Comment Trump commença la deuxième guerre commerciale: l’économie politique des obstacles au commerce.

La politisation du commerce n'est pas un phénomène nouveau. et tandis que la "guerre commerciale" de l’administration Trump continue de faire les gros titres, les États-Unis mènent discrètement une campagne de guérilla contre les importations étrangères aux prix défiant toute concurrence.

Dans les années 1970, les États-Unis ont provoqué une avalanche de recours en matière de règlement des différends à l'OMC au sujet de ses règles en matière d'économie de carburant, qui constituaient une discrimination à l'encontre des producteurs étrangers et favorisaient les flottes nationales, même si elles étaient peut-être moins éconergétiques. A cette époque, une telle discrimination était justifiée sur les lignes environnementales; aujourd’hui, la justification est «sécurité nationale». Est-ce que quelque chose a changé?

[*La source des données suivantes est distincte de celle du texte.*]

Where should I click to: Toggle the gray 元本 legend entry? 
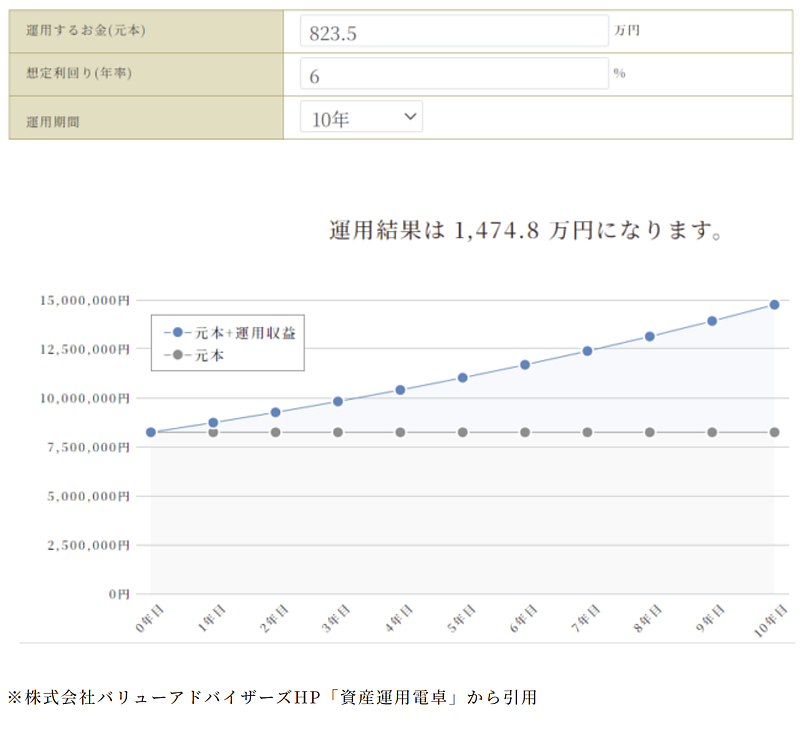[x=194, y=355]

Le président Trump a fait la une des journaux en essayant de faire de la menace que les importations chinoises sous-cotent les producteurs américains un problème de «sécurité nationale». Alors que le Congrès a mis en place davantage de mécanismes de contrôle sur son pouvoir de le faire unilatéralement, dans l'intervalle, la clause de "sécurité nationale" a été utilisée pour ériger un certain nombre d'obstacles commerciaux très préférentiels, auxquels une coalition de pays a fait appel devant un groupe de règlement des différends de l'OMC. pour des raisons qu'il contrevient aux principes du traité du GATT.

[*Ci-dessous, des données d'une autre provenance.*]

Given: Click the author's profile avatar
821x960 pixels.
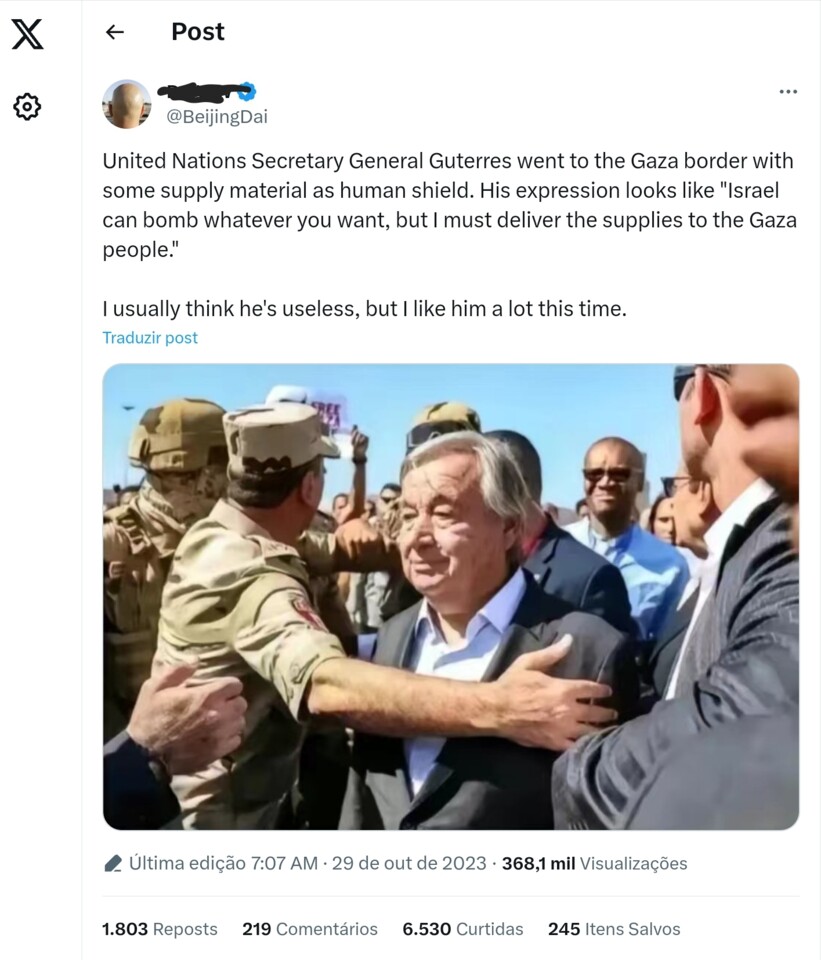Looking at the screenshot, I should [126, 104].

Discrimination nationale - dans l'intérêt national

La règle du traitement national, énoncée à l'article 3 de l'Accord général sur le commerce et les tarifs douaniers, stipule qu'un pays importateur ne peut discriminer les produits fabriqués à l'étranger en leur imposant des normes différentes une fois qu'ils ont passé les formalités douanières. Cela signifie que les taxes ou autres sanctions financières autres que les droits de douane, les quotas ou d’autres droits de douane ne doivent pas discriminer d’une manière qui rend les produits étrangers moins compétitifs.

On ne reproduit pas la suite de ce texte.